Quote the entries in full, character for character, without their images.

*** Begin section ***

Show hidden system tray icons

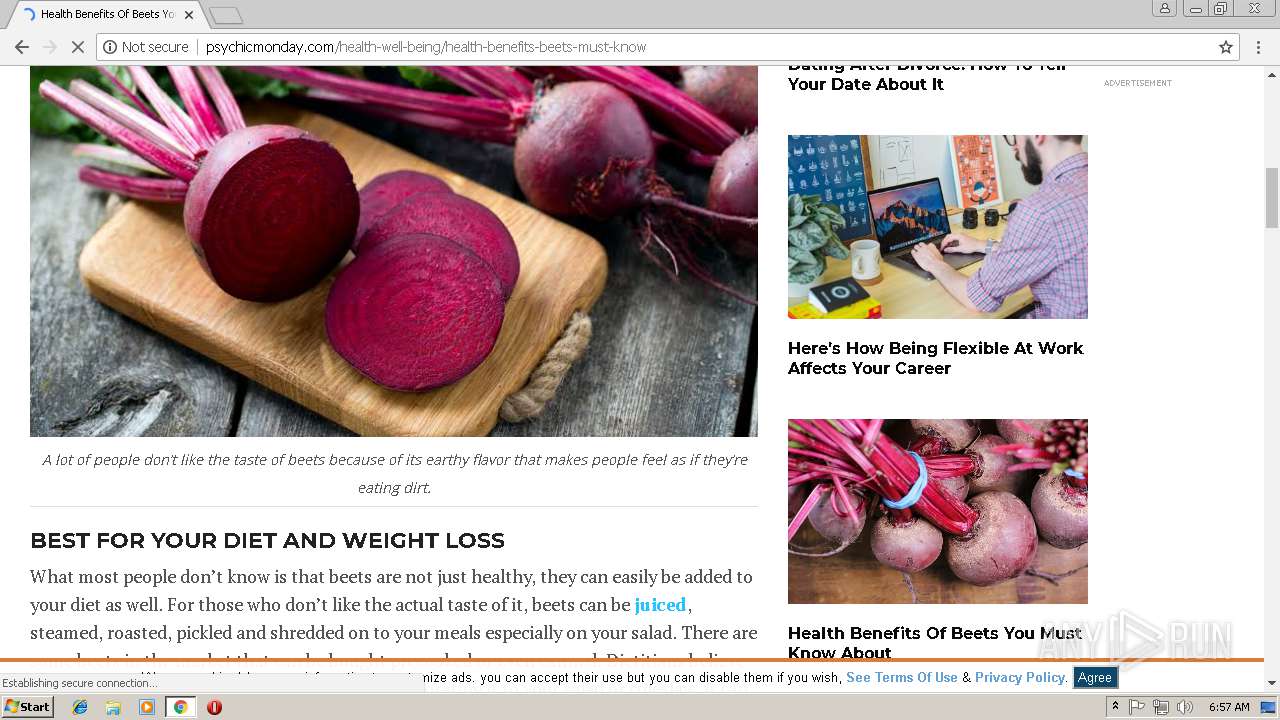[1115, 707]
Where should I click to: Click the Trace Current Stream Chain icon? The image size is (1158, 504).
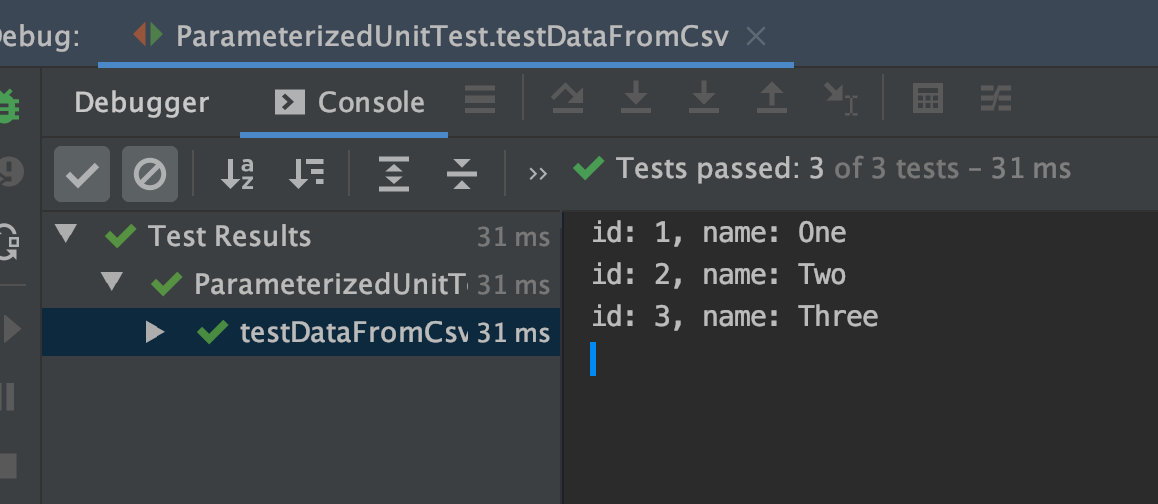tap(996, 98)
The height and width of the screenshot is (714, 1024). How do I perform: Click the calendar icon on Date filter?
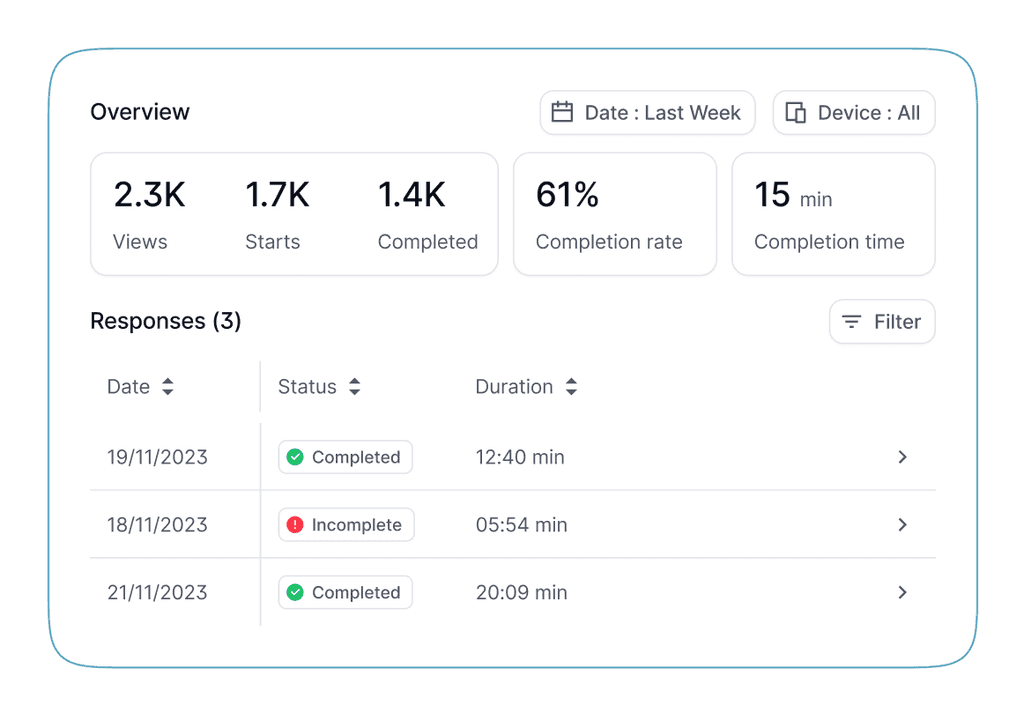click(x=562, y=112)
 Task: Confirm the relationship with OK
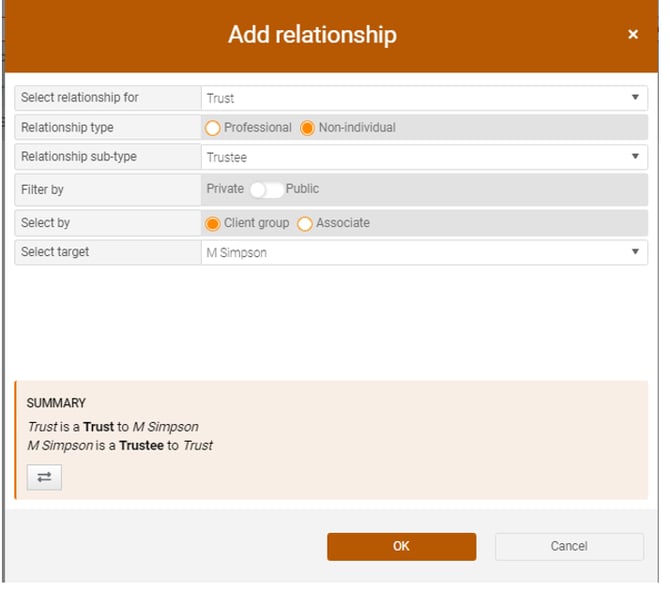401,546
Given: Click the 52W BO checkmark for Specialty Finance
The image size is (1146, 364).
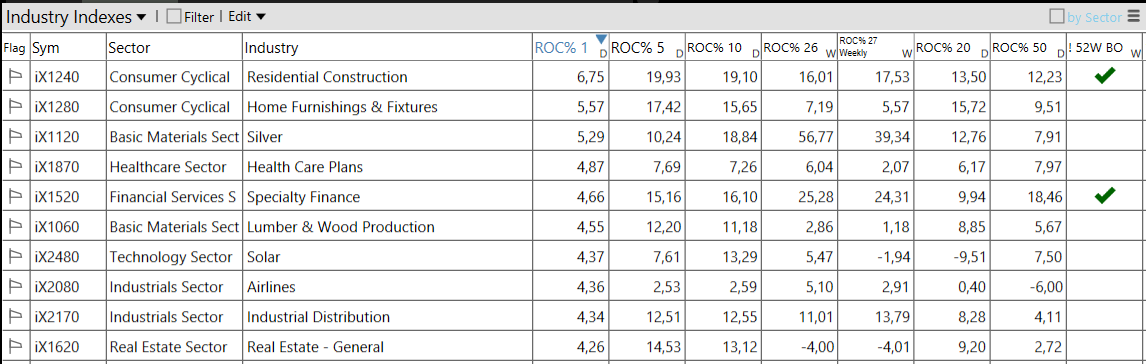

*** End section ***

Finished task:
Show hidden system tray icons

[1115, 707]
Where should I click to: Click the Trace Current Stream Chain icon? The image size is (1158, 504).
tap(996, 98)
The height and width of the screenshot is (714, 1024). How do I perform: Click the calendar icon on Date filter?
click(x=562, y=112)
 Task: Confirm the relationship with OK
401,546
Given: Click the 52W BO checkmark for Specialty Finance
The image size is (1146, 364).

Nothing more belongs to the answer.